BRF: até as 12h desta sexta-feira as ações da companhia estavam em queda de 1,6% (Germano Lüders/Exame)
Denyse Godoy
Publicado em 31 de maio de 2019 às 12h26.
Última atualização em 31 de maio de 2019 às 16h07.
Esqueça picanhas, sobre-coxas ou hambúrgueres. A principal razão para as fabricantes de alimentos BRF e Marfrig estudarem uma fusão, segundo plano divulgado oficialmente pelas duas empresas na quinta-feira à noite, é financeira. EXAME ouviu executivos, analistas e investidores para entender as motivações da união que criaria um gigante com 28 bilhões de reais de valor de mercado.

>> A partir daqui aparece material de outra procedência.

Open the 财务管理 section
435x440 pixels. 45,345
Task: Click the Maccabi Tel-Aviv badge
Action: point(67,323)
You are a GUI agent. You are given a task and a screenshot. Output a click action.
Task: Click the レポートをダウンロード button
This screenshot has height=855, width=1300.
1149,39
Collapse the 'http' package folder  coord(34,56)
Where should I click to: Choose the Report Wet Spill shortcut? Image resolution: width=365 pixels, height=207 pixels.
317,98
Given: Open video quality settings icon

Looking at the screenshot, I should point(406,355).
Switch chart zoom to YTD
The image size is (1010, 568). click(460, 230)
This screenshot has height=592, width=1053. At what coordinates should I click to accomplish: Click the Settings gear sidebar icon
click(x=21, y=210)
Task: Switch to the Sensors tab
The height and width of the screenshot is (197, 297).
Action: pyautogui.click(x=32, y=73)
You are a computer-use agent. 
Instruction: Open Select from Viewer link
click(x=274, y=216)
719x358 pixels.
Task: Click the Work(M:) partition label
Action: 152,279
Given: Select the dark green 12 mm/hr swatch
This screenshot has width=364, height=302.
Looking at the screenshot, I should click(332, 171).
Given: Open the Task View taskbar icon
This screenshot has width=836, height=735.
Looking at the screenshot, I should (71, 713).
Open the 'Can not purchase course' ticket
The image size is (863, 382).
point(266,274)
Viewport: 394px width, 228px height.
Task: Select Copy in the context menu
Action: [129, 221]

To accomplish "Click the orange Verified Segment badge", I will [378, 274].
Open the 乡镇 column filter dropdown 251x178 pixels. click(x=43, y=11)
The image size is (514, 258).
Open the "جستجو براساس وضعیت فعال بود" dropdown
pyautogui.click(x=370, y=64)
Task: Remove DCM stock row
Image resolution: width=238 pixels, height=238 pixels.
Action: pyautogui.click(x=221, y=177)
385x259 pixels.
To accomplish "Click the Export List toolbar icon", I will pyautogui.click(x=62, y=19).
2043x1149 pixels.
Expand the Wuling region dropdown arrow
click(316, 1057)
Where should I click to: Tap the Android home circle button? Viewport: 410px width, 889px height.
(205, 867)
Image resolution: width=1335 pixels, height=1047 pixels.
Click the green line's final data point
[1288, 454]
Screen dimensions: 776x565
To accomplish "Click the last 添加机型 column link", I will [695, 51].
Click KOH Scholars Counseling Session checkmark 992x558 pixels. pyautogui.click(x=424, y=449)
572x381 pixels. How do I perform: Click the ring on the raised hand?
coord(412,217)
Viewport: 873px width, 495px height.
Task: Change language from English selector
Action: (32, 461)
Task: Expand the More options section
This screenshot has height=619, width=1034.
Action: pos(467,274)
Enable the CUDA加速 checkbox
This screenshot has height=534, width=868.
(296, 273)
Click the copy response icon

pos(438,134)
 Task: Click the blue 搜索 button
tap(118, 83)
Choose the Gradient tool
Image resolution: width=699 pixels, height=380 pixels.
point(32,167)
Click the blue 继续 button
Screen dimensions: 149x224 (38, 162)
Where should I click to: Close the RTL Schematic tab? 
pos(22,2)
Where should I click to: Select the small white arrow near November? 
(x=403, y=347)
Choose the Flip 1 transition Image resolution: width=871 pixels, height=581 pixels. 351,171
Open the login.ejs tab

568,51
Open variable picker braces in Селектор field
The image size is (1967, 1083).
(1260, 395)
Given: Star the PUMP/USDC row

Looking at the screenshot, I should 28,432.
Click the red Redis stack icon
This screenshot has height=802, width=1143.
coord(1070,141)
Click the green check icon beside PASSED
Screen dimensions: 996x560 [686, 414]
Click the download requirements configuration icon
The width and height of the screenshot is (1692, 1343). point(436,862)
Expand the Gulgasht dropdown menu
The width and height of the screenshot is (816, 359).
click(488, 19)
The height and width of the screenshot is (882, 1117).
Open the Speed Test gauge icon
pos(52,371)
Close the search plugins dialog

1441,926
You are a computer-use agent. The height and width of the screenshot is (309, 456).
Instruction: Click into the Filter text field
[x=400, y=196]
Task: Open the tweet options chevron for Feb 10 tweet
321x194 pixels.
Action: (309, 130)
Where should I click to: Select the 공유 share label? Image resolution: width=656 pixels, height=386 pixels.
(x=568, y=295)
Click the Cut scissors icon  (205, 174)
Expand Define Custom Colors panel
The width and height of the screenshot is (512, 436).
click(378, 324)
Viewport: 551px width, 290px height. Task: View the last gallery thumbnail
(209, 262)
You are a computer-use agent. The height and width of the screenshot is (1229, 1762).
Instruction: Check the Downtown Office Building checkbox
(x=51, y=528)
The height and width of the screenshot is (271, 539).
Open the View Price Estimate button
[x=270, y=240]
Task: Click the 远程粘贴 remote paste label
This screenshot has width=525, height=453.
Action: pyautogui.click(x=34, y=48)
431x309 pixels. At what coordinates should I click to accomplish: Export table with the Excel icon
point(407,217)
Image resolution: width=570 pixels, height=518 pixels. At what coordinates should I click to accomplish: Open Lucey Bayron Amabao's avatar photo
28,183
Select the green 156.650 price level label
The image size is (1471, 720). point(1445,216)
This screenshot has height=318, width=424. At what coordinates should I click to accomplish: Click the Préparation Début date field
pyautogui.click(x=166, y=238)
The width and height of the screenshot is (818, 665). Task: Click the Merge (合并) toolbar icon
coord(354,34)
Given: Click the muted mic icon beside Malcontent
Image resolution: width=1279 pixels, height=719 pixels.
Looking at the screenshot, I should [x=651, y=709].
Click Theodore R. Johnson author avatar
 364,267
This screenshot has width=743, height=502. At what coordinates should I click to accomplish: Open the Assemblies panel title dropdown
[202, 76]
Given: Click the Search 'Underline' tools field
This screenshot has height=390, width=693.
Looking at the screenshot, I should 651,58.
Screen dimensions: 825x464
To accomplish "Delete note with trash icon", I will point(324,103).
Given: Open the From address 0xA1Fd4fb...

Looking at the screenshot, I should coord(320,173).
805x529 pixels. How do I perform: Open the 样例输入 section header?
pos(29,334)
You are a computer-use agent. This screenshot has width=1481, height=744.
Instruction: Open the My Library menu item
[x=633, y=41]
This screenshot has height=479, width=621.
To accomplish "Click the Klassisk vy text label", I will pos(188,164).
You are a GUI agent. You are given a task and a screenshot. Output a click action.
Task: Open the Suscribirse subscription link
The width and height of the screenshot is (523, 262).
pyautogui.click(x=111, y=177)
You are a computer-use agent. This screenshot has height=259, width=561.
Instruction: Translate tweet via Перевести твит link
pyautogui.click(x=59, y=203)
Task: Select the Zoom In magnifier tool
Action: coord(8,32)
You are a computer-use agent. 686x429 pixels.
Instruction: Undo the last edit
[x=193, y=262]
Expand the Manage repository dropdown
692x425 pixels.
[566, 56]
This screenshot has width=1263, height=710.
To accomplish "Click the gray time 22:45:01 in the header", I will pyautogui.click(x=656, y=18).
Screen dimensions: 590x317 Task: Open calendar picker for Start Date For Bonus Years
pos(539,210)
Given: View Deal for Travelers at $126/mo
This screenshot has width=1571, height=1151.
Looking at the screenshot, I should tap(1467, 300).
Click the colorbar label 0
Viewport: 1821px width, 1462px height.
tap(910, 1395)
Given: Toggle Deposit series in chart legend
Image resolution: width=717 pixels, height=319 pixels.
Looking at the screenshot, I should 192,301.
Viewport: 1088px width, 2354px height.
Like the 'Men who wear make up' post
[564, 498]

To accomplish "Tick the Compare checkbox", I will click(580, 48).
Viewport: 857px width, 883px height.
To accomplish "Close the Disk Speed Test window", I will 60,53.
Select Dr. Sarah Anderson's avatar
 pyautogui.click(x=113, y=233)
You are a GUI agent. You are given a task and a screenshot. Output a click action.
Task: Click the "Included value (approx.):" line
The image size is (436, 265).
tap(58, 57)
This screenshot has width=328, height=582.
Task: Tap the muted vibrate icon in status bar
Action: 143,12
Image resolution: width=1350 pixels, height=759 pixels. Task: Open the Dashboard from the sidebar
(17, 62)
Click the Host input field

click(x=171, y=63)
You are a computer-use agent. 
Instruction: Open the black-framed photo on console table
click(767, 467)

A fusão vai ajudar a BRF a cumprir mais rapidamente a meta de reduzir a sua dívida, que atualmente é de 22 bilhões de reais, o equivalente a 7 vezes os ganhos operacionais. Diminuir a alavancagem é uma das principais missões de Pedro Parente, que no ano passado assumiu a liderança do conselho de administração da companhia dona das marcas Sadia e Perdigão colocando fim a uma dura briga de acionistas.
Desde abril de 2018, Parente tenta consertar os erros de gestão que levaram a BRF a registrar em 2016 o seu primeiro prejuízo anual da história, de 372 milhões de reais – ano passado, novo prejuízo, de 4,4 bilhões de reais.
Apesar de todos os esforços, a BRF ficou a 800 milhões de reais de cumprir a meta de vender 5 bilhões de reais em ativos até o final de 2018 para abater a dívida. E os resultados vêm reagindo lentamente: a empresa registrou prejuízo de 1 bilhão de reais no período de janeiro a março deste ano, o terceiro trimestre consecutivo de perdas.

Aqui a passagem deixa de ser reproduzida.